12 morts dans un centre médical à Bourj Qalawiyeh : au Sud Liban, Israël a commis un nouveau crime de guerre

 

« La frappe a eu lieu vers 21 heures. La terre a vibré comme s’il y avait eu un tremblement de terre. Sur les 25 membres de ce centre, 12 sont morts ici vendredi dernier », détaille Ali, un jeune infirmier, se trouvait à côté d’une ambulance garée à quelques dizaines de mètres de là.© Sylvain Mercadier
Cette attaque survenue vendredi 13 mars a entièrement détruit l’immeuble abritant le centre médical de l’Autorité islamique de santé, une organisation de protection civile qui gère plusieurs centres médicaux à travers le Liban.

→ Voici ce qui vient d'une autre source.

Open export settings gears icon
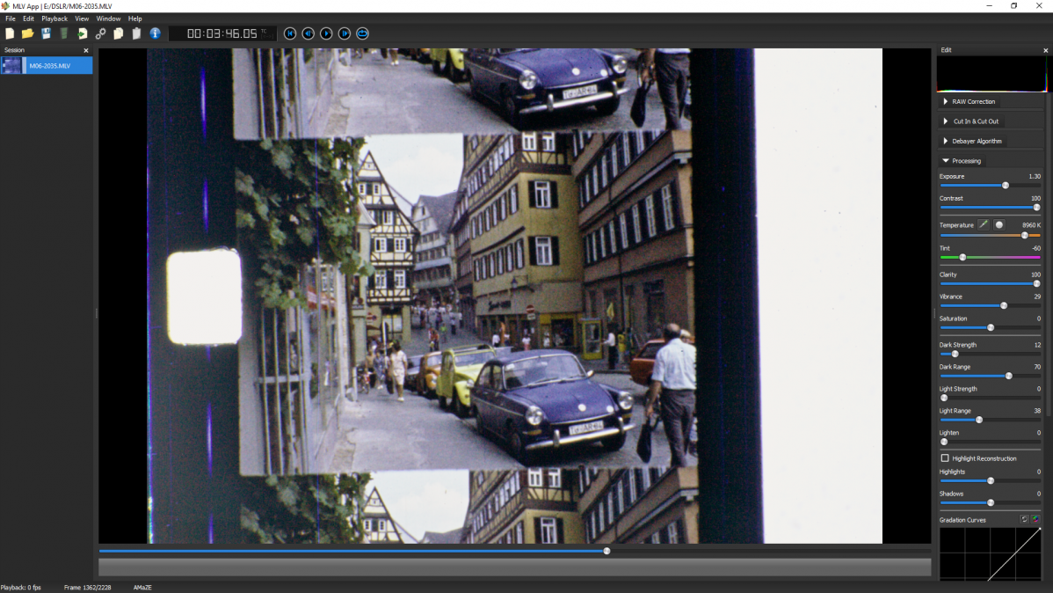Screen dimensions: 1053x593 pyautogui.click(x=100, y=33)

Le bilan est de 12 morts au sein du personnel de santé.
Ce dimanche, le Hezbollah a organisé une visite groupée pour les médias au centre médical visé deux jours plus tôt par une puissante frappe israélienne. À l’arrivée du convoi de presse sur place, deux puissantes détonations retentissent non loin de là. « C’est sûrement une manière pour les Israéliens d’accueillir la presse », ironise un des secouristes venus accueillir les journalistes. Le reste de la visite se fait au son des avions de chasse israéliens qui survolent le Liban au quotidien et du vrombissement des drones militaires.
Face à nous se dresse la carcasse encore fumante du centre médical. Le bâtiment de plusieurs étages semble vaciller sur ses appuis alors que ses cloisons ont toutes volé en éclats. Au cœur de la structure, la trajectoire de la bombe est visible : un trou béant traverse les étages de haut en bas.

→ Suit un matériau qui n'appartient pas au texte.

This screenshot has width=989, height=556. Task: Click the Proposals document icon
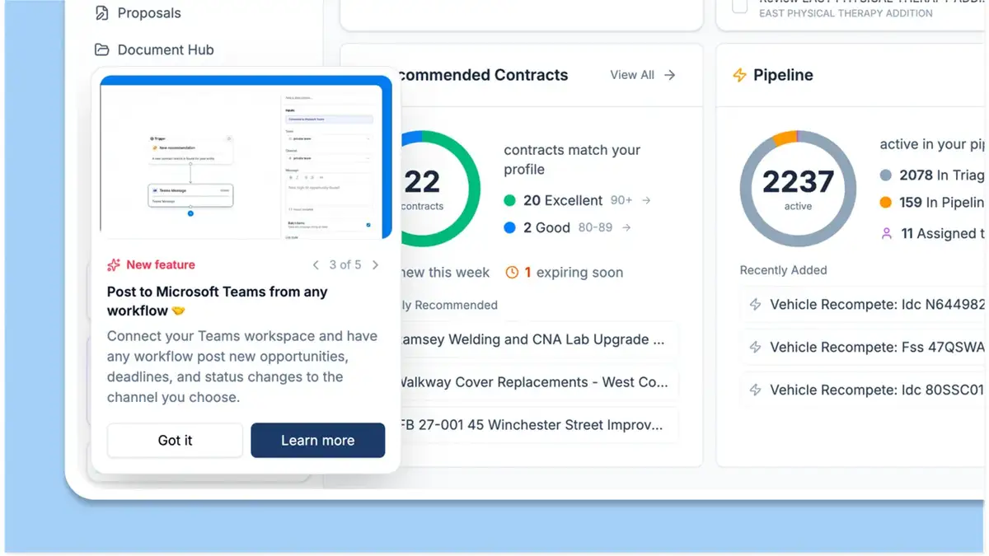click(101, 13)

Les secouristes épargnés par l’attaque décrivent le chaos qui s’ensuivit. Une douzaine de leurs collègues sont morts, certains rendus méconnaissables par l’explosion dans une boule de feu et de gravats. Les maisons environnantes n’ont pas été épargnées non plus par le souffle de l’explosion.

« Comme un tremblement de terre »
Ali, un jeune infirmier, se trouvait à côté d’une ambulance garée à quelques dizaines de mètres de là. « La frappe a eu lieu vers 21 heures. La terre a vibré comme s’il y avait eu un tremblement de terre. Ceux qui le pouvaient sont accourus et nous avons commencé à fouiller les décombres. Sur les 25 membres de ce centre, 12 sont morts ici vendredi dernier », détaille-t-il, encore visiblement sous le choc du drame qui a frappé son unité médicale. Depuis le 2 mars, près de 900 Libanais ont été tués.
Le sol alentour est jonché de matériel médical calciné. Sur le parking détruit derrière le centre, plusieurs véhicules ont également été détruits dont des ambulances. Si Israël accuse l’organisation médicale de collaborer avec le Hezbollah sans apporter de preuves, l’écrasante majorité de la communauté internationale et des organisations de défense des droits de l’homme ont rappelé que le ciblage des infrastructures hospitalières et médicales constitue un crime de guerre.